Background information
- Born: Maureen Ann Tucker August 26, 1944 (age 82) New York City, U.S.
- Origin: Levittown, New York, U.S.
- Genres: Experimental rock; proto-punk; rock and roll; art rock; avant garde; folk rock;
- Occupations: Musician; singer; songwriter;
- Instruments: Drums; percussion; guitar; vocals; bass;
- Years active: 1963–c. 2007; 2017;
- Formerly of: The Velvet Underground; Half Japanese;

= Moe Tucker =

American musician and singer (born 1944)

Maureen Ann "Moe" Tucker (born August 26, 1944) is an American retired musician, singer, and songwriter who achieved international fame as the drummer of the rock band the Velvet Underground. Tucker occasionally sang lead vocals with the group, including the songs "After Hours" and "I'm Sticking With You".

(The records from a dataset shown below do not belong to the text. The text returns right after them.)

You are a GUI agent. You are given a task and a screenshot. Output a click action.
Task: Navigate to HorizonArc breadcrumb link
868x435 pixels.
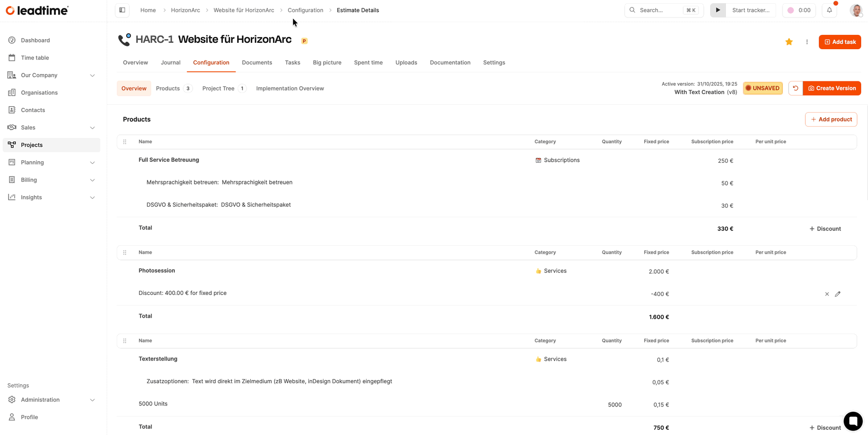(185, 10)
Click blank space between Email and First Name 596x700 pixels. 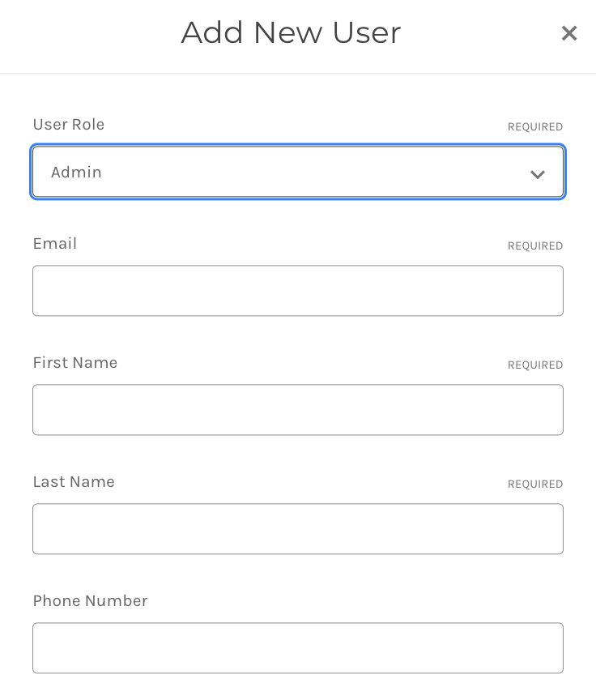(x=298, y=335)
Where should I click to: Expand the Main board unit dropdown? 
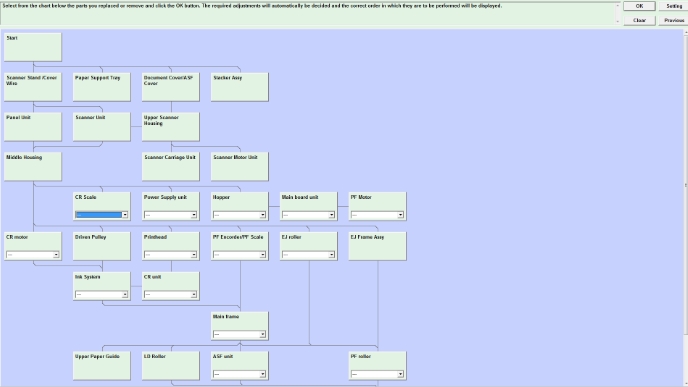[308, 215]
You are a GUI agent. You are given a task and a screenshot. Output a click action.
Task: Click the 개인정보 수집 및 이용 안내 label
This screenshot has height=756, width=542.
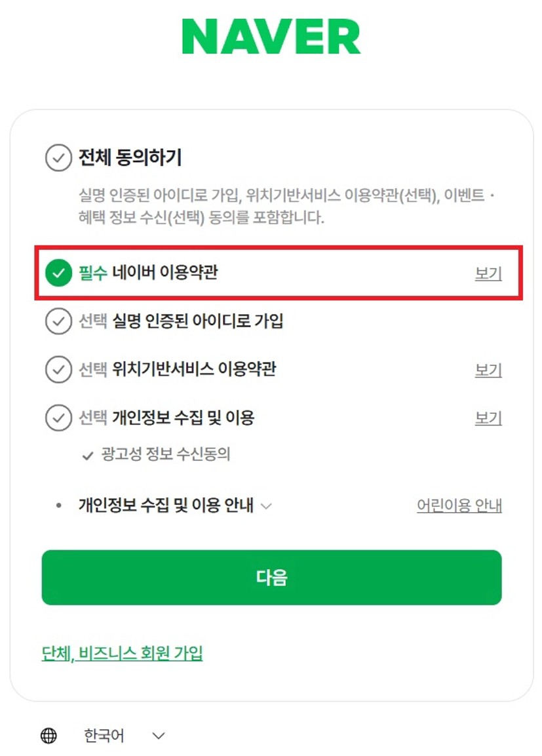(x=166, y=505)
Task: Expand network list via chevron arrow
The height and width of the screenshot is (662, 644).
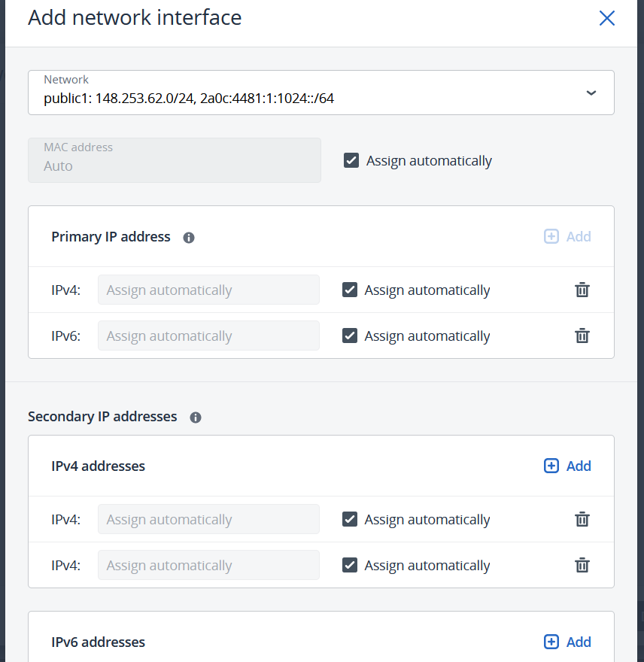Action: [x=591, y=93]
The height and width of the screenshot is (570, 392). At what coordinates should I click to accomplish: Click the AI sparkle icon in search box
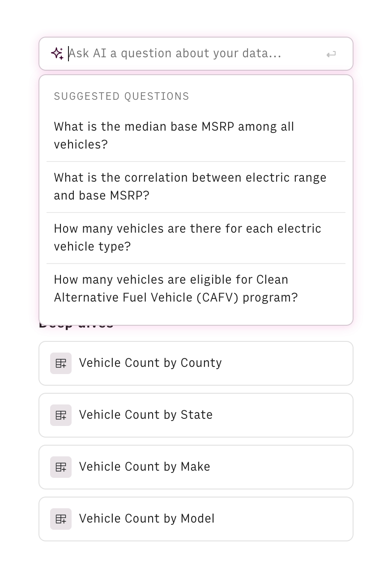(57, 54)
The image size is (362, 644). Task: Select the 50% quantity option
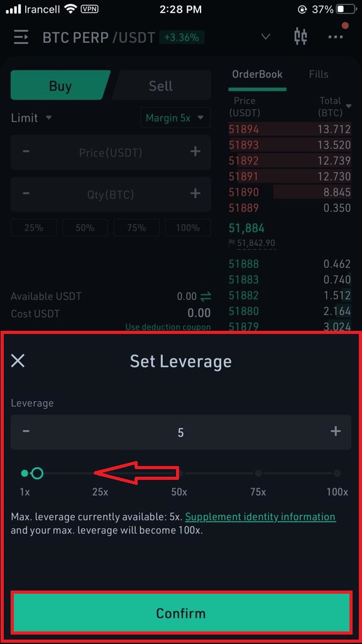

After the Velvet Underground disbanded in the early 1970s, she took a hiatus to focus on her marriage and family. She returned in the 1980s, and, until the late 2000s, released four solo studio albums and performed as a session musician. In 1996, Tucker was inducted into the Rock and Roll Hall of Fame as a member of the Velvet Underground.

== Early life ==
Maureen Ann Tucker was born on August 26, 1944, in Jackson Heights, Queens, New York City, and grew up in Levittown, New York, in a middle-class Catholic family. Her father, James, was a housepainter and her mother, Margaret, was a clerical worker. She had an older brother, Jim, who was friends with Sterling Morrison, and a sister, Margo.

== Career ==
=== The Velvet Underground ===

Tucker began playing the drums in 1963, at age 19, having been infatuated with The Rolling Stones; she chose the instrument as she wanted to play along to music. When she was asked to join the Velvet Underground, she had dropped out of Ithaca College and was working for IBM as a keypunch operator. The band's original percussionist, Angus MacLise, had left in November 1965 because he felt the band sold out when it took a paying gig. Tucker was drafted because Velvets guitarist Sterling Morrison remembered her as the younger sister of his high school friend, Jim, who played the drums. Tucker was frequently noted for her androgynous appearance. In spite of this, Tucker has said that she never experienced difficulties due to sexism during this time.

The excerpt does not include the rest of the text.